Provided information =
------------------------------
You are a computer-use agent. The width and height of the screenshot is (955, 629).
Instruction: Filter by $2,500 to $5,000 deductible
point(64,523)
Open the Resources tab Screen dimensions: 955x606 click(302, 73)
------------------------------
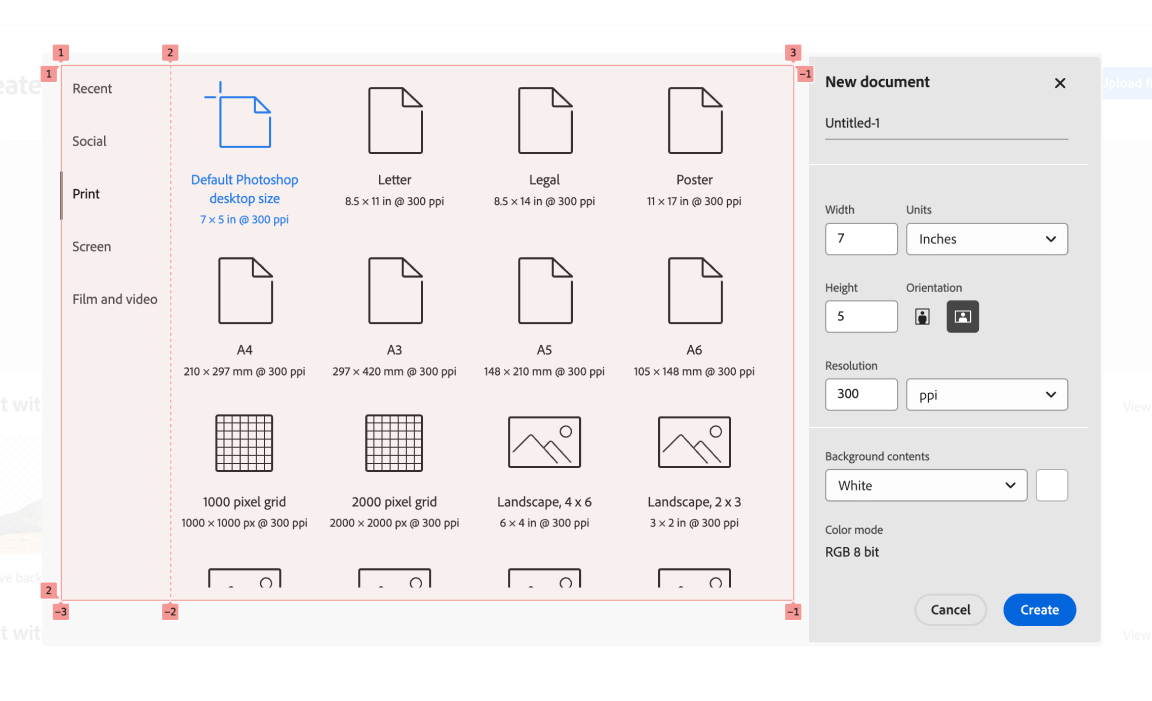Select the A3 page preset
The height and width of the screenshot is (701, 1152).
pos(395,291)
------------------------------
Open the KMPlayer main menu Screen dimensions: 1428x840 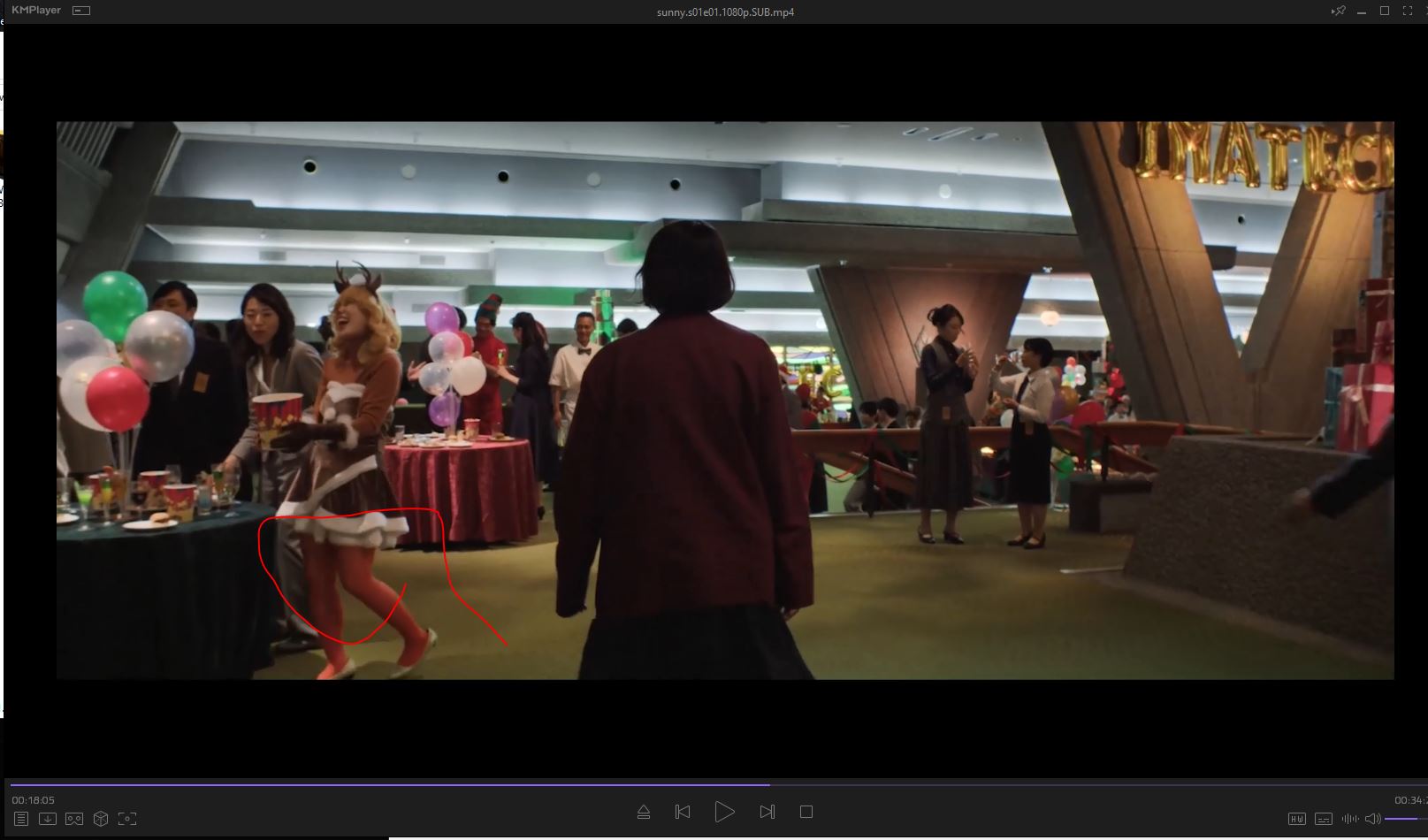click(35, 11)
------------------------------
Aim of the task = All that is needed is the exact run of lines above from the line containing "You are a computer-use" through the line containing "Open the Resources", both of them included.

Solution to the problem =
You are a computer-use agent. The width and height of the screenshot is (955, 629).
Instruction: Filter by $2,500 to $5,000 deductible
point(64,523)
Open the Resources tab Screen dimensions: 955x606 click(302, 73)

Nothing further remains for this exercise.